The concentrations of high density lipoprotein (HDL) subfractions in 100 healthy male subjects were compared with 100 newly presenting patients with myocardial infarction (MI) within 12 h of the onset of chest pain. A subfraction of HDL enriched in apolipoprotein E (apo E), separated by heparin-Sepharose affinity chromotography, was present in lower concentrations ( P < 0.001) in the plasma of the coronary patients than in the control subjects. This finding was confirmed by a lower content ( P < 0.02) of apo E, measured by ELISA, in the total HDL fraction isolated from the coronary patients.
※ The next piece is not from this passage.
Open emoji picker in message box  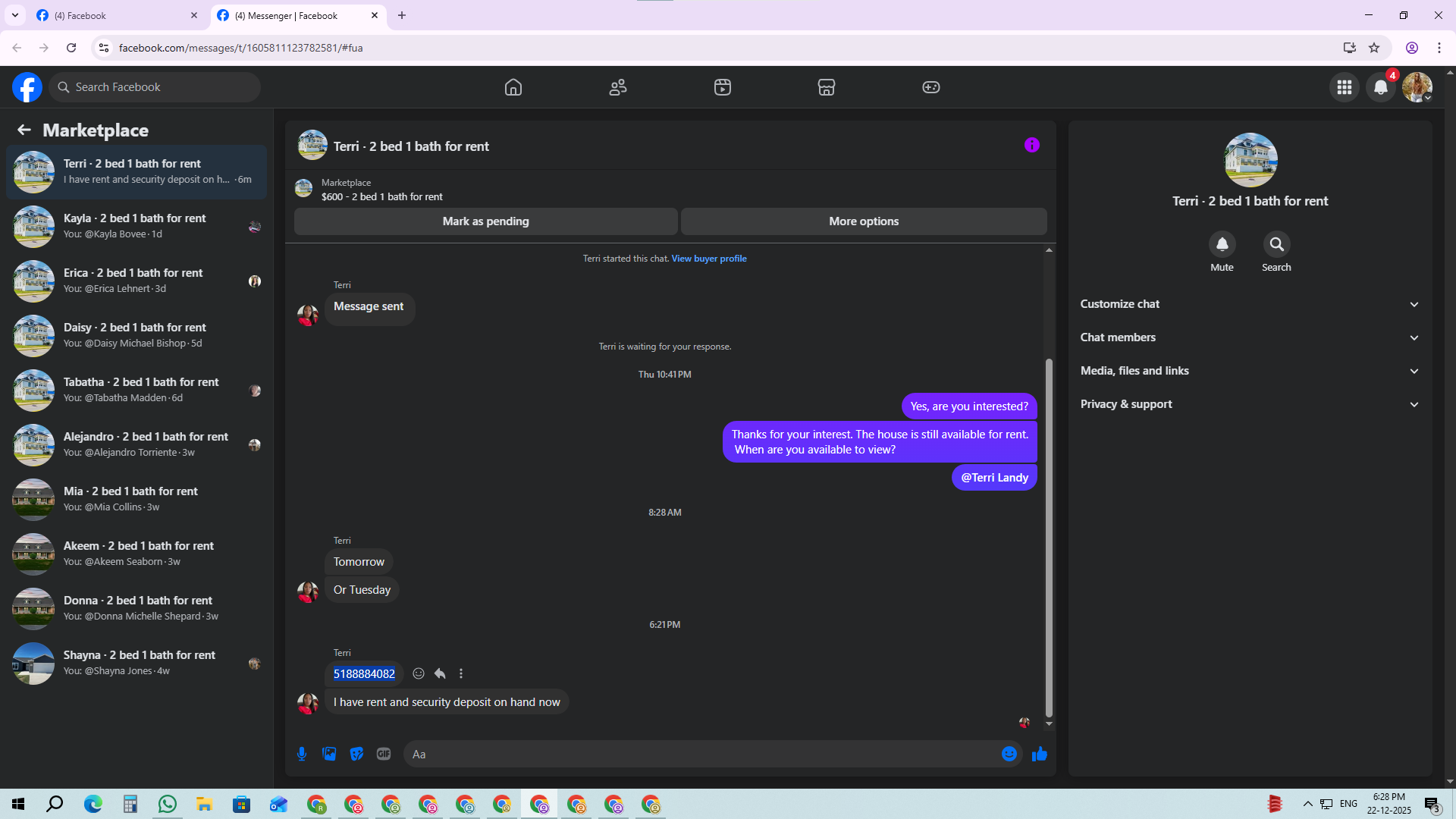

Gradient gel electrophoresis of the total HDL demonstrated that the coronary patients had a significantly decreased concentration of the large HDL particles, HDL 2b, of mean diameter 10.57 nm and a higher concentration of the smaller-sized HDL 3, especially HDL 3c, of mean diameter 7.62 nm. The coronary patients had a lower concentration of HDL cholesterol than the control subjects, attributable to the HDL 2 fraction, with no difference in HDL 2a between the two groups. There was no difference in the concentration of plasma cholesterol or triglyceride. The distribution of apo E phenotypes was similar in the two groups. HDL 2b produced the highest discriminant power between the two groups, followed by apo E-rich HDL, HDL 2 and HDL 3c Plasma cholesterol correlated strongly with apo E-rich HDL for control subjects but not for MI survivors. This study demonstrates that the inverse relationship between HDL cholesterol and coronary risk shown in epidemiological studies is attributable to the large, apo E-containing HDL subspecies which under some circumstances are implicated in cholesterol removal by reverse cholesterol transport. This study also suggests that the concentration of the large, ago E-containing HDL may provide a sensitive predictor for subjects at risk of developing coronary heart disease.